Hallelujah, Snore & Guzzle Updates!!!
1. New Podcast — This one is dedicated to a bookstore in Sarasota, Florida. Content includes: Danish psyche, visionary new classical, 50s child pop, Indian brass band music, Italian rock & roll, Nambian dance music and a Japanese cover song of a certain American rap song, done in a bossa-nova style.
2. New Film Stills — Snaps from Hausu, The Great Moment, Buffalo 66, Fat City, Ace in the Hole and Palm Beach Story.
3. New Gossip Column — Considering the mêlée that was this past month, it’s little wonder the Society Page is nine days late in being posted.
4. Lastly, the rest of this post contains a set of photographs that I shot in Seatac, Washington, while visiting a reclusive, visionary filmmaker named Bruce.
Now You’re Hypnotized
Now you’re hypnotized?
Like all the best things in life, there’s a story behind this. If you look at the first photograph in this set, you’ll find a picture of a black piece of foamcore, with the interior cut out and decorated with four small figurines inside, set behind a plexi-glass window, like a diorama. On the exterior, there is a ghoulish face cut out of brown paper and the phrase, “Now You’re Hypnotized” written on the paper. This is Bruce Bickford’s so-called business card. Note the blatant absence of contact information exhibited here.
If you want to communicate with Bruce, you gotta go see him.
Bruce Bickford is a visionary, reclusive animator who has been holed up in suburban Washington state for the past couple decades. He’s been amassing an inventory of fantastic stop-motion and line animation and specializes in micro-miniature figures and creatures that endlessly metamorphosize into themselves. Sadly, his films lack any real distribution. However, he has a handful of devoted admirers who are trying to help him out. I visited Bruce along with Peter Burr, who has been one of these people, and issued some of Bruce’s work on his animation compendium DVD, Cartune Xprez.
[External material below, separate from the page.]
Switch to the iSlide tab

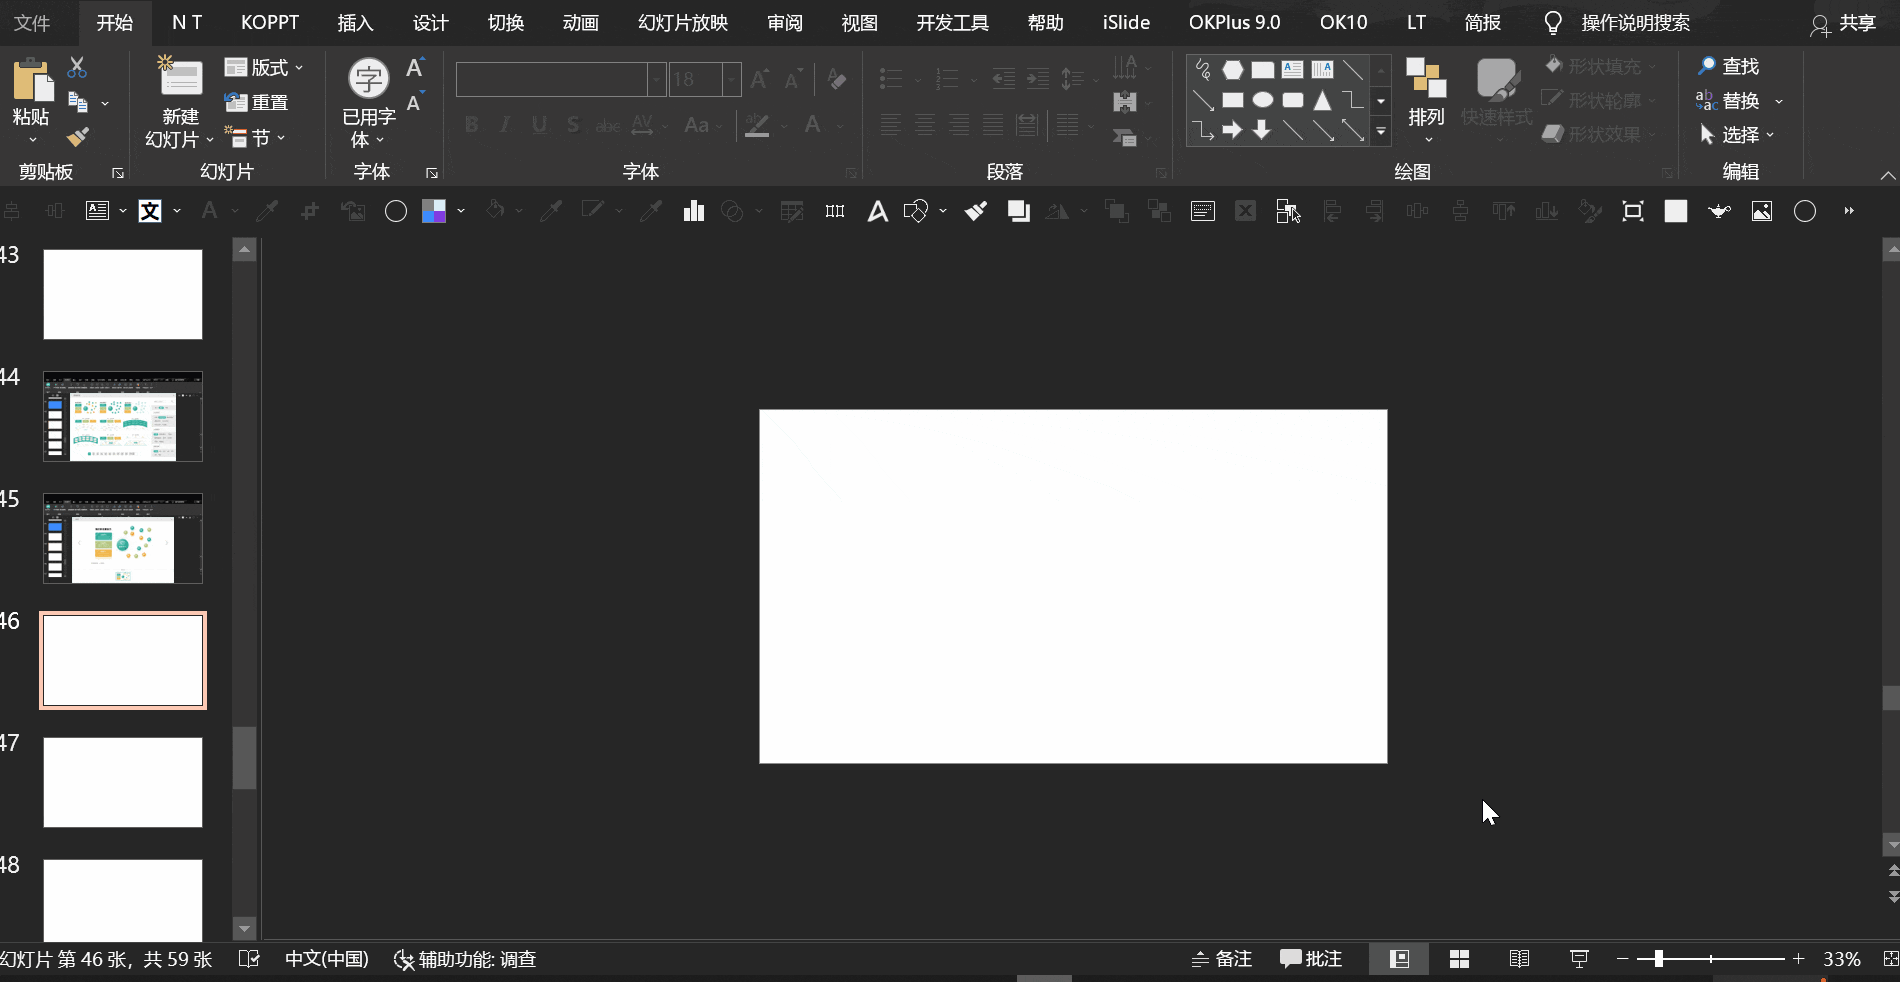pos(1126,22)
Bruce’s workshop and archive is like no other. His office chair is a tiny trampoline. His archive is populated by thousands upon thousands of tiny clay figures, some no larger than the nail on your pinky. The workshop is inhabited by countless scraps and cut-outs of unidentifiable origins. Bruce himself is willowy and soft-spoken. He’s cat-like in his focus. If you’re paying attention to him, he seems distracted. But if you turn your attention elsewhere, he’s suddenly interested in you.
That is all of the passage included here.